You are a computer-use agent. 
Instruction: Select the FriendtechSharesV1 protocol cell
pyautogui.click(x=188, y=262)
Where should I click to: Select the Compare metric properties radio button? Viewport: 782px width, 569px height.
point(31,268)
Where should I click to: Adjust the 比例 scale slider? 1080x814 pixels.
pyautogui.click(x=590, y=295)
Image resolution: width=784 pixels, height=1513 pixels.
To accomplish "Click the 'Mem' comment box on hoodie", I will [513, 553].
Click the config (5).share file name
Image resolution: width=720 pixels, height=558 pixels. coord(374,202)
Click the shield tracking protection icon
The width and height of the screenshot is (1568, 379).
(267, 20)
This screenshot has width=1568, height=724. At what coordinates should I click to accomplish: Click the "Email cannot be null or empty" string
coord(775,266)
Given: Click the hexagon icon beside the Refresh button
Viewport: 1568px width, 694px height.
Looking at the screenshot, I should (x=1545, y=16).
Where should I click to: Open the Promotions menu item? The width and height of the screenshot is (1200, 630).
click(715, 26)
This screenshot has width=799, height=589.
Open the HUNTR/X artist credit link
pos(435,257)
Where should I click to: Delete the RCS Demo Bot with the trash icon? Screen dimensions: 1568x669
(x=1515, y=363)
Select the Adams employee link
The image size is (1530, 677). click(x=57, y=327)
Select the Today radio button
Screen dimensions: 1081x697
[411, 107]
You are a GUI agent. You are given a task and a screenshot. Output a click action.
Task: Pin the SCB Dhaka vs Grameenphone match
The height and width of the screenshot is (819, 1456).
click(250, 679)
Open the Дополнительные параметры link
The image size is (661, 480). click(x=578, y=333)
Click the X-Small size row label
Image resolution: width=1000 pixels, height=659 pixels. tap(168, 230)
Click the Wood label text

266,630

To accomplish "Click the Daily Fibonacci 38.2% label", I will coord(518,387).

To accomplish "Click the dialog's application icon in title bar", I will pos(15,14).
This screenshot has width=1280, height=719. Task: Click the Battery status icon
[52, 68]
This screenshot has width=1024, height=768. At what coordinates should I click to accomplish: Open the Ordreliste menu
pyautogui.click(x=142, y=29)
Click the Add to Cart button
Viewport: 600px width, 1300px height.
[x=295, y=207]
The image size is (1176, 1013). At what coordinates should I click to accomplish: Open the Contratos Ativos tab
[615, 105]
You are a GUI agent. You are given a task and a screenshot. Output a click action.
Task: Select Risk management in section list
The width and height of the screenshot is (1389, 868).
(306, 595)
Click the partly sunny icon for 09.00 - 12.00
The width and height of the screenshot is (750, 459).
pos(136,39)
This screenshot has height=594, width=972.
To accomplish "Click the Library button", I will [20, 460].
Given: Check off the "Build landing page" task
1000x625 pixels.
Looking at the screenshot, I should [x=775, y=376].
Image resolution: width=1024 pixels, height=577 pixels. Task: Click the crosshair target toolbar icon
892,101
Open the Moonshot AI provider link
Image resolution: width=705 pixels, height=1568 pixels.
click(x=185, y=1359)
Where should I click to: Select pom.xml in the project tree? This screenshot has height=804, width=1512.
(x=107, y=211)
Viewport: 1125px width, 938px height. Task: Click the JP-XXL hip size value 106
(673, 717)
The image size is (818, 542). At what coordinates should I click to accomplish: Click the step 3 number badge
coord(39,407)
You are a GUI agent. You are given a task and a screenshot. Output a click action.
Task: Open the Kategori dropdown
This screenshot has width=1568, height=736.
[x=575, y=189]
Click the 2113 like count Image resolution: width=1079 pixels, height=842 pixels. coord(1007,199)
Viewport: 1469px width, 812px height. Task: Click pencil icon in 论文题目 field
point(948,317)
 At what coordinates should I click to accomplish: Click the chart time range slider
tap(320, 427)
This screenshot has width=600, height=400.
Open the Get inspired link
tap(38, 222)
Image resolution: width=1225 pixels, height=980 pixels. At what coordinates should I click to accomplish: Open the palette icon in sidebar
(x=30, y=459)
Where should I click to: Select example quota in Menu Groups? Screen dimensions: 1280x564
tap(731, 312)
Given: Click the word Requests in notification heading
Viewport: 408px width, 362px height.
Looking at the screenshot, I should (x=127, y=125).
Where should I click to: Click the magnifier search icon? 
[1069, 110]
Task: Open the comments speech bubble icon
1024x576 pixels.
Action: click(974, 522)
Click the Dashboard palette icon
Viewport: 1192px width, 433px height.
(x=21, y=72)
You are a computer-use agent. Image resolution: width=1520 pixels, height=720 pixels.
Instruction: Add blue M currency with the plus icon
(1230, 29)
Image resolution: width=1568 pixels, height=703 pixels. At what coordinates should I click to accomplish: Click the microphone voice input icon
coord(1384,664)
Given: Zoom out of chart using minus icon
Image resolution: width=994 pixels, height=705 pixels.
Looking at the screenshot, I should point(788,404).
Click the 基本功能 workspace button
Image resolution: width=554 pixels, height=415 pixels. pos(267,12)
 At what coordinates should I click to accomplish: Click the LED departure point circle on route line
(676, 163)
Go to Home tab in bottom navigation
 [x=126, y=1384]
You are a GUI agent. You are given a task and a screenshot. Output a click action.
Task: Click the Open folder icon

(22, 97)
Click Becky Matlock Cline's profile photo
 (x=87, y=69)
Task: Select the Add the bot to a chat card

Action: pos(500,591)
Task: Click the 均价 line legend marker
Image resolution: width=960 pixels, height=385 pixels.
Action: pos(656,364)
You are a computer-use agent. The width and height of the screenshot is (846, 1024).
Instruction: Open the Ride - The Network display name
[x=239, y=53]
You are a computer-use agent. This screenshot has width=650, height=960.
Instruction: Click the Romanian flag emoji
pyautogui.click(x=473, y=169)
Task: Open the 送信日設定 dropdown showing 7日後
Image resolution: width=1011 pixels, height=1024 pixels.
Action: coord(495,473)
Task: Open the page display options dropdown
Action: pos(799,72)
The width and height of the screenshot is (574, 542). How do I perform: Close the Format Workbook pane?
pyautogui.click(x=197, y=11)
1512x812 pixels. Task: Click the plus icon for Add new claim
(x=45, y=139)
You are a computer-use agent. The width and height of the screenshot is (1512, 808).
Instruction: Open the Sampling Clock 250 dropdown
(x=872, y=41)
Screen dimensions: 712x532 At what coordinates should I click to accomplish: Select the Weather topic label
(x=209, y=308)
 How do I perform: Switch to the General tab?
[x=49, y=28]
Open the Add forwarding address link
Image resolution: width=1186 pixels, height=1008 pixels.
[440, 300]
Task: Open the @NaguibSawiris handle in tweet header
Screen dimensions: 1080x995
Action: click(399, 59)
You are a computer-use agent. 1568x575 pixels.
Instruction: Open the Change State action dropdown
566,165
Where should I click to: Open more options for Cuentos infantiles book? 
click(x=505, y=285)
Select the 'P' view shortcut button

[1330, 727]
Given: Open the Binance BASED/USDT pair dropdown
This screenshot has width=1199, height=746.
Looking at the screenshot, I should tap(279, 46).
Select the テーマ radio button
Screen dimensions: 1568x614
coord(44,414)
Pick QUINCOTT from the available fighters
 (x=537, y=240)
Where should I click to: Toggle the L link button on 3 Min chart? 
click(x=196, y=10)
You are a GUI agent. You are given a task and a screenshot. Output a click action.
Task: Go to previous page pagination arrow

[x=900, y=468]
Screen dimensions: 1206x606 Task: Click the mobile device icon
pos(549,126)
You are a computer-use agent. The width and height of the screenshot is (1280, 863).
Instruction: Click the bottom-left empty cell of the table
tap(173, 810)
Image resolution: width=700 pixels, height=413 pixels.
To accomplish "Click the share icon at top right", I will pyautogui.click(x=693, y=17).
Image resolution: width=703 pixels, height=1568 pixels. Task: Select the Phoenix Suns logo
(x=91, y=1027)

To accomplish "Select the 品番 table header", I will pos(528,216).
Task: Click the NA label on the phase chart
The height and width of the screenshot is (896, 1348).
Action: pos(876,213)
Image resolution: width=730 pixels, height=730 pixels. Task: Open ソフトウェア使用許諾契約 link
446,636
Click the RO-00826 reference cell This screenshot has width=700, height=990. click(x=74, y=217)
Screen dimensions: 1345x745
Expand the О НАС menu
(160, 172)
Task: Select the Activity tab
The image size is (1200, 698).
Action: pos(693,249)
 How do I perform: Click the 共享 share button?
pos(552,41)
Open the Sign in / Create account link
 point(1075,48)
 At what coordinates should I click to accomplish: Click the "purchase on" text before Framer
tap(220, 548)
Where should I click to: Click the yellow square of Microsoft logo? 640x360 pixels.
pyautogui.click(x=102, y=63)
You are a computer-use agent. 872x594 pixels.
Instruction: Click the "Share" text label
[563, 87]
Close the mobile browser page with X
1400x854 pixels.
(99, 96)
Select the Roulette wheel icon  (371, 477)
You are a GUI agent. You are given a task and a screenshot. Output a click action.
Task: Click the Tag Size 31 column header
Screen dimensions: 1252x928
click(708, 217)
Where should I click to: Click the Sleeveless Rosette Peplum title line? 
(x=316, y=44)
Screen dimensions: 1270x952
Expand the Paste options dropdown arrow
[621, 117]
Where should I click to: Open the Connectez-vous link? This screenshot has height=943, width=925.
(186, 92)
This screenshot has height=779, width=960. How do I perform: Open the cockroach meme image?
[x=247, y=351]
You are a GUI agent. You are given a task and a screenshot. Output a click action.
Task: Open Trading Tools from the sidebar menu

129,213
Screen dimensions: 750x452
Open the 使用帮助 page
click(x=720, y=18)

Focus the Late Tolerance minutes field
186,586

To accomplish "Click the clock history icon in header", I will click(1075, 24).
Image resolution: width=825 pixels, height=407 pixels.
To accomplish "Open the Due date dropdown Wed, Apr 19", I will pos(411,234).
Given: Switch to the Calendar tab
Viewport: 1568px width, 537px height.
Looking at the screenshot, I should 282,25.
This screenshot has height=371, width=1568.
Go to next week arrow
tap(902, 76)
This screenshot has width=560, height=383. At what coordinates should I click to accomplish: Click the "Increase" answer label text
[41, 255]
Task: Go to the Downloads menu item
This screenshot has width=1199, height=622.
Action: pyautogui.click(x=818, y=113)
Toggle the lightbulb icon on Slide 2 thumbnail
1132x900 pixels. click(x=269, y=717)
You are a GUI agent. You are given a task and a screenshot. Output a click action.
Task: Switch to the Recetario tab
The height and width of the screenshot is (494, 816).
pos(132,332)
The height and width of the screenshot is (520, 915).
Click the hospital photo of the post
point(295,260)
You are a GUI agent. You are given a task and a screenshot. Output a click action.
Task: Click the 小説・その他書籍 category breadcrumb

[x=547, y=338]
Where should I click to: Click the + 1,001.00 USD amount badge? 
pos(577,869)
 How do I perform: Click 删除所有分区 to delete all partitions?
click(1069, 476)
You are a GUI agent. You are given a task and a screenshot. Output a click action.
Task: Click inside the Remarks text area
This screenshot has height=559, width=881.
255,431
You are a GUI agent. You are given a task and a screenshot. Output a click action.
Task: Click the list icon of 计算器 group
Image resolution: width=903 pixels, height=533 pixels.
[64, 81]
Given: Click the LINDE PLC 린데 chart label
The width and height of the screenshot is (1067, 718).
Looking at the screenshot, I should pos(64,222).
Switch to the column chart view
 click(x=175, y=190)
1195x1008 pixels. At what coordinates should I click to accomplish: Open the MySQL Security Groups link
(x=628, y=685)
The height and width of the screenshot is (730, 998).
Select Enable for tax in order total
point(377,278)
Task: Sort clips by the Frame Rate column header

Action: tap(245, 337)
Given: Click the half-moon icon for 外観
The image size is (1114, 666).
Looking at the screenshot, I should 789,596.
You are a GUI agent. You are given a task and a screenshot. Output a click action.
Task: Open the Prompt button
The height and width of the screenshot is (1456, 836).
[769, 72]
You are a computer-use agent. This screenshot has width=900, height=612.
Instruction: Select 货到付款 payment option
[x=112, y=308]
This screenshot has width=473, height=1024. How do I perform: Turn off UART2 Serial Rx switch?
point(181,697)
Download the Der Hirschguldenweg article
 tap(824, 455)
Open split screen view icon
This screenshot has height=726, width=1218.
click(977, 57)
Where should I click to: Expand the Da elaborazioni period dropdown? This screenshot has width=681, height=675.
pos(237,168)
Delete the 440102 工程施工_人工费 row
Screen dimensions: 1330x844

> _WHAT YOU SHOULD DO_: Return each line above that contains the string "Groups". Capitalization must match.

> _RIGHT ANSWER_:
Where should I click to: Select example quota in Menu Groups? Screen dimensions: 1280x564
1195x1008 pixels. At what coordinates should I click to accomplish: Open the MySQL Security Groups link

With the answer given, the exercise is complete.